Human papillomavirus vaccine must be priority for all preteen kids

DAYTON, Ohio (December 1, 2014) – Vaccines created for the human papillomavirus (HPV) give Americans the power to slow the spread of one of the most commonly contracted viruses that can cause cancer.

HPV is the most common sexually-transmitted virus in the United States. Nearly 80 million Americans are infected with HPV, with another 14 million more expected to be infected each year, according to the Centers for Disease Control and Prevention   (CDC). There are more than 40 different types of HPV, and a specific few can cause various cancers including cervical, oropharyngeal, anal, vaginal and penile.  

The virus’s prevalence and potential danger can seem alarming – especially for those who become diagnosed with the virus. But one gynecologic oncologist said fear is often unnecessary.

“It is important when we talk about HPV that we work to educate patients in order to help lessen any hysteria around the virus and what it can cause,” said Christopher Lutman, MD, a physician with Premier Gynecologic Oncology, a Premier Health Specialists' practice. “Millions of people around the globe will come in contact with HPV at some point in their lives, yet most HPV infections won’t ever show manifestations of the disease.”

HPV is so common, according to the CDC, that nearly all sexually-active men and women will get at least one type of the virus at some point in their lives. How the virus will manifest itself varies in each person. HPV may cause genital warts for one person while another individual may never know they carry the virus. 

Dr. Lutman said most forms of HPV will go away within two years thanks to the work of a person’s own immune system – as long as the immune system has not been compromised through a pre-existing condition. But for thousands of Americans each year, HPV will become something more serious. The CDC estimates that 17,500 women and 9,300 men will be affected by cancers caused by HPV. 

The HPV vaccine provides nearly 100 percent protection against pre-cancers and genital warts. Since the vaccine was first introduced in 2006, studies have shown a 56 percent reduction of the virus among teen girls in the United States, the CDC said.

“Most people with HPV who have a normal immune system do not end up getting cancer from the virus, but it is certainly a huge problem with respect to warts and abnormal pap smears and it is a huge global cost burden,” Dr. Lutman said. “This is why the vaccines have a potential to help generations to come.”

Thompson HSThe vaccine can be administered to females up to the age of 26 and to men up to the age of 21. However, the optimal time to receive the vaccine is at age 11 or 12 and before one engages in any sexual activity, said Dori Thompson, MD, with Springboro Family Medicine, a Premier HealthNet practice.

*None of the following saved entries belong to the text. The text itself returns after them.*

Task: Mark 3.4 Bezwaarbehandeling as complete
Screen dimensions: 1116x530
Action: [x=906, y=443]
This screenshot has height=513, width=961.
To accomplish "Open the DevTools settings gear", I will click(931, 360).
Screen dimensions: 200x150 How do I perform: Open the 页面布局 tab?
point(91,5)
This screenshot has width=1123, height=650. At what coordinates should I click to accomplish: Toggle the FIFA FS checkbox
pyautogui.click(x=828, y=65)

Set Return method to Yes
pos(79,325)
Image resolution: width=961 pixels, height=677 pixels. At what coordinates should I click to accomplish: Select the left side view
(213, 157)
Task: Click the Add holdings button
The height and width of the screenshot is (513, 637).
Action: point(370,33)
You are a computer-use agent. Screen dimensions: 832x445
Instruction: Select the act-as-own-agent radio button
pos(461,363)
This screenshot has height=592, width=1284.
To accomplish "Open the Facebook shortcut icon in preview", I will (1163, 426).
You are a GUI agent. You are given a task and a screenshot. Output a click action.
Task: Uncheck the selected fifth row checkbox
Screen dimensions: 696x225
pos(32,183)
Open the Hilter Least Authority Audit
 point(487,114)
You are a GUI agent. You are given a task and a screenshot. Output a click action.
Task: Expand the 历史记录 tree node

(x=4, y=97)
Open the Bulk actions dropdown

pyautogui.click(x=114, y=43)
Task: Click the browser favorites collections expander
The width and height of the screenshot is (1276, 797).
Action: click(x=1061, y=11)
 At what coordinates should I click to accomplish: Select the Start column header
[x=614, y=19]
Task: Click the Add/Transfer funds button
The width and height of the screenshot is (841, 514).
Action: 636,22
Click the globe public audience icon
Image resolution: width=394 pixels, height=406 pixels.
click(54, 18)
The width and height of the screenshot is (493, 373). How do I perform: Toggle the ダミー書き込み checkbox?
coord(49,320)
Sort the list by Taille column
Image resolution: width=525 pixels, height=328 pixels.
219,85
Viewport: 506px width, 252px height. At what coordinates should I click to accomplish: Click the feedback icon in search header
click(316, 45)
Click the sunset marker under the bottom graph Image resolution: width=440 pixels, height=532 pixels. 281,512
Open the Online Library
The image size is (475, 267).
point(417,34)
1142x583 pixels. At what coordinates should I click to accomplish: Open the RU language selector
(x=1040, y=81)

“We have found that the best time to discuss the HPV vaccine is when kids come in for their Tdap vaccine, which is required before they can enter seventh grade,” Dr. Thompson said. “There are many reasons why this is a really good age to start this conversation. One of which is we are finding that kids are becoming sexually active much younger than before. If we can get the vaccine in them before they become sexually active then we have given them immunity against the four major types of HPV.”

The HPV vaccine is a series of three shots given over a seven-month period. Individuals must complete the series to be fully immunized. Dr. Thompson said it is important that individuals know they can still be vaccinated even if they have already engaged in sexual activity. HPV infection usually happens soon after a person has had sex for the first time, but a person may not have been exposed to any or all of the HPV types that are in the vaccine, the CDC said.

Parents need to understand the importance of the vaccine and feel free to discuss any concerns they may have about it with their child’s doctor, Dr. Thompson said.

“This is a virus that can cause life-long genital warts and cervical cancer in women,” Dr. Thompson said. “We have a vaccine that can help prevent cancer – what a wonderful thing. I have to ask people: Why not get it?”